- [PAGE TEXT]:
++++++++++++++++++++

For shale shakers, the feed to the shaker will be the circulating rate coming from the well. Mud pumps must be calibrated to provide an accurate feed rate. While drilling, move the suction from the suction tank to the slug tank and measure the rate of drop of the fluid leaving the slug pit. The fluid in the slug tank will contain liquid and gas (or air), so the volume percentage of (%vol) gas must be subtracted from the volume of fluid leaving the slug tank. The %vol gas is calculated by dividing the difference between the pressurized mud weight and the unpressurized mud weight by the pressurized mud weight and multiplying by 100. If the desilters or centrifuges are fed by centrifugal pumps, some type of flow meter will be required to accurately determine the feed rate. The flow meter could be a large container whose volume is calibrated and a stopwatch. A centrifuge underflow volume flow rate is difficult to measure because of the high concentration of solids. A barrel or other large container can be split vertically and support beams or pipes welded to provide a support when the container is placed across the top of a mud tank. Calibrated lines are painted inside of the container to provide volume measurements. A quantity of water is placed in the container and the container is positioned adjacent to a decanting centrifuge mounted on top of a mud tank. The stopwatch is started when the container is pushed under the centrifuge, and the rate of water level is observed.
The known volume between lines and the time permit calculation of the volume discard rate. Representative samples of the underflow or heavy slurry provide the density measurements of the underflow. After confirming that there is a mass and volume flow balance with the measured values, the particle sizes in the discharge streams are determined.
All of the discard stream may be captured for analysis during a period of several minutes. The contents of the feed stream during that period must be known so that the ratio of discard to feed particle mass can be determined for various particle sizes. The feed stream and retained stream for shakers and desilters, however, would require much larger containers, and it is impractical to try to weigh or measure their volumes directly. Representative samples of the retained stream must be used to determine the mass of various-size particles.

++++++++++++++++++++

(Recorded data)
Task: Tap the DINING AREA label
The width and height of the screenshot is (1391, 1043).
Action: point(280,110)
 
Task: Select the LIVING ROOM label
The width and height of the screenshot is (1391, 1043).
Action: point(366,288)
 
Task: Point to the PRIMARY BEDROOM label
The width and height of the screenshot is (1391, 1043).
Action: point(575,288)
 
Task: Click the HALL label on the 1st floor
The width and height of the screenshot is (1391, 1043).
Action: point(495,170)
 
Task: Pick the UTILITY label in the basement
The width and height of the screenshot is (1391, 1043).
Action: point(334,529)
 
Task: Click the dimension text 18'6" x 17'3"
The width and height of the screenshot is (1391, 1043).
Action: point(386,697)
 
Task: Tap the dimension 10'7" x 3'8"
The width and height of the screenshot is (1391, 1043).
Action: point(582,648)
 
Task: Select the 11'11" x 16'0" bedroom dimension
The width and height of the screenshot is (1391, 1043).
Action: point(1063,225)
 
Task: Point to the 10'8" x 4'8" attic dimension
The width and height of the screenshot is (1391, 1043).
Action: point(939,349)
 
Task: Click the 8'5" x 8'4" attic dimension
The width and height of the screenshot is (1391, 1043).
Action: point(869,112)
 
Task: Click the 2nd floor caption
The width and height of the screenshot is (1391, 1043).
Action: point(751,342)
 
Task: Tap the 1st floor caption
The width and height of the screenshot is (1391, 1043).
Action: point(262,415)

++++++++++++++++++++

- [EXERCISE OBJECTIVE]:
Answer these questions using the text on measuring feed and discard rates, one answer per line, numbered to match:
1. How is the %vol gas calculated?
2. According to the text, why is a centrifuge underflow volume flow rate difficult to measure?
3. What must be used to determine the mass of various-size particles in the retained stream?

- [ANSWER BELOW]:
1. Divide the difference between the pressurized and unpressurized mud weights by the pressurized mud weight, then multiply by 100.
2. Because of the high concentration of solids.
3. Representative samples of the retained stream.